How to go from RCA to XLR?


I've got an Aragon Stage One processor with RCA outputs and two Aragon Palladium 1K monoblocks with XLR inputs. I know there are a lot of RCA-XLR cables available, but a fabricator told me you have to know which XLR pins are "hot" and these have to match the amps' input circuitry or you will damage the amp.
So how do you know which pins to make hot when you order the cables? When you buy these cables "off the shelf" are you just hoping you get lucky and they match up with your equipment?
Thanks
noslop
Al the reason they don't offer balanced inputs for stereo is because they are using the two separate channels combined to make the amp balanced. One channel drives the positive and the other the negative. In stereo mode they wouldn't be able to drive the pos/neg legs of the balanced signal and keep a true differential balanced config. That's the reason you probably should not use an RCA adapter to convert an amp to single ended in this type of design. A friend had an ARC amp that only had balanced ins and was warned by a tech at ARC not to use an adapter on his amp. Balanced and bridged are closely related it appears.
Rww -- yes, but they still could have provided balanced xlr inputs for each stereo channel, and then fed those inputs into a pair of differential receivers with single-ended outputs. The single-ended outputs could then have been fed into the same path that the single-ended rca inputs in the actual design are fed into. That would add the benefits of a balanced interface and cabling, without changing the internal architecture significantly (other than the addition of a few components).

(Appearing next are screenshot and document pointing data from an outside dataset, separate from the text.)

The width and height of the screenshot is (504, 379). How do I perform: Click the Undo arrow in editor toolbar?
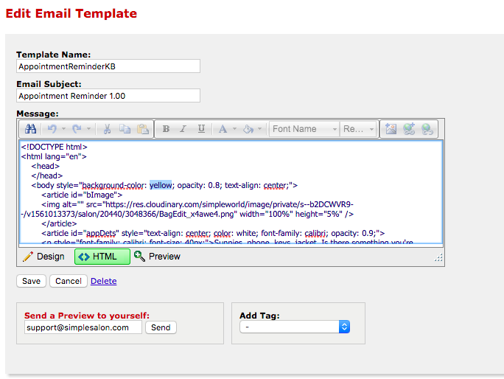point(52,129)
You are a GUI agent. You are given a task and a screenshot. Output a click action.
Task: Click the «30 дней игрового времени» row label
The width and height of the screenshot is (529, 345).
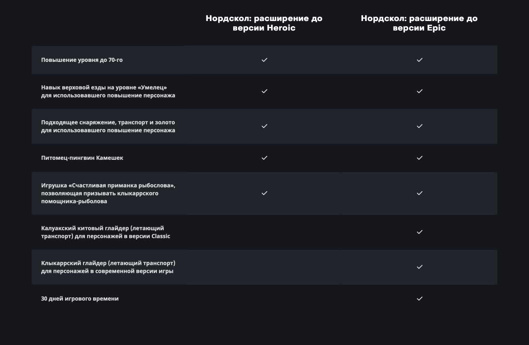(80, 299)
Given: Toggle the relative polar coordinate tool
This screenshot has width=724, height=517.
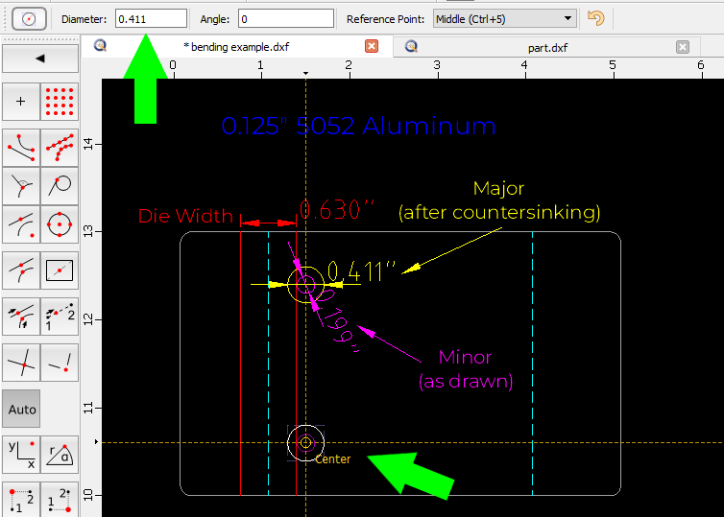Looking at the screenshot, I should (60, 452).
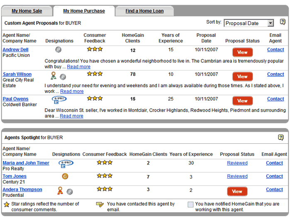
Task: View Andera Thompson's proposal
Action: [x=237, y=191]
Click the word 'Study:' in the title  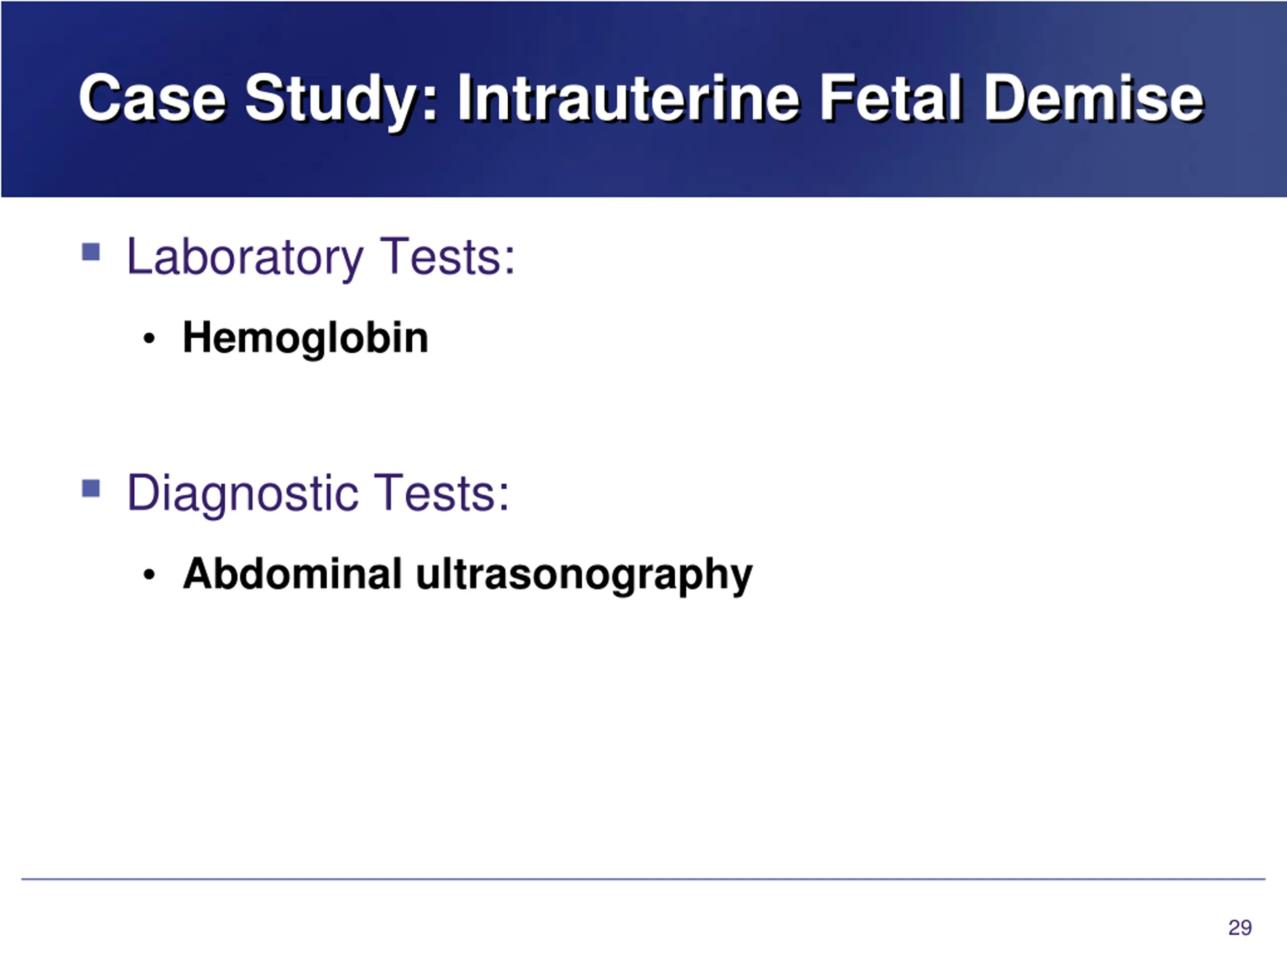[341, 100]
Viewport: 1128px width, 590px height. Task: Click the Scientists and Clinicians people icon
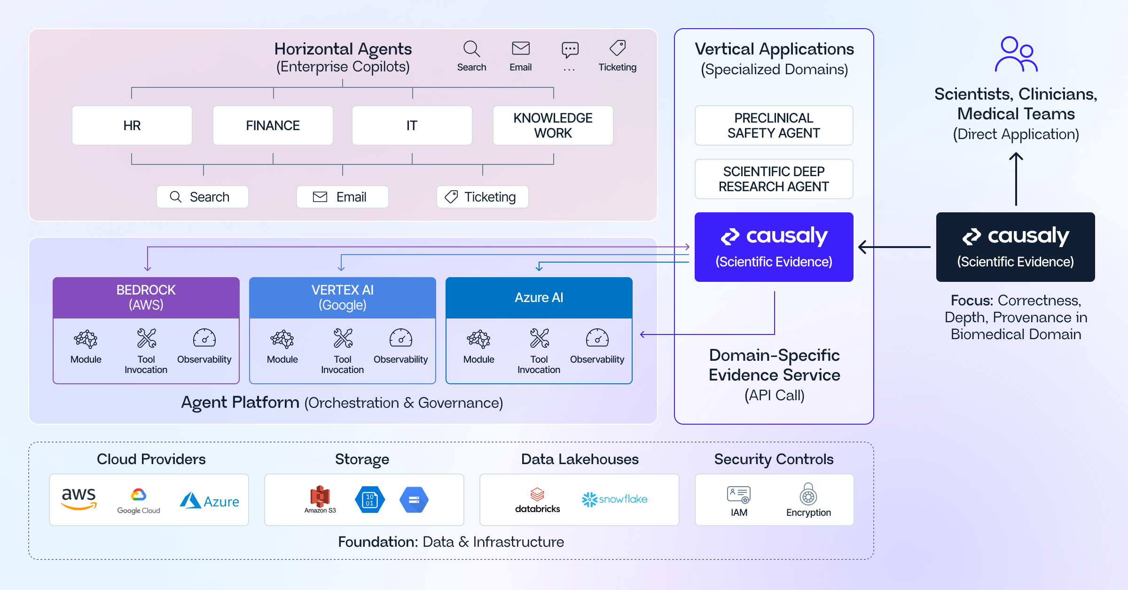tap(1016, 54)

they are using the two separate channels combined to make the amp balanced .... That's the reason you probably should not use an RCA adapter to convert an amp to single ended in this type of design.

Well, ok, I don't have sufficient familiarity with this type of design to comment on this.

Regards,
-- Al
See pages 28 and 29 of the following paper for a description of how to feed a single-ended signal into a balanced input without major degradion of noise performance. My thanks to Shadorne for calling this paper to my attention.

http://www.jensen-transformers.com/an/generic%20seminar.pdf

Regards,
-- Al
My thanks to Shadorne for calling this paper to my
attention.

You're welcome - Bill Whitlock used to work at Capitol Records - he is a member
of IEEE and AES. What he says is obviously designed to help raise awareness and
promote Jensen products but he shoots straight! I would not hesitate to use his
products.

Sounds like you need a single ended to balanced transformer like the Jensen model.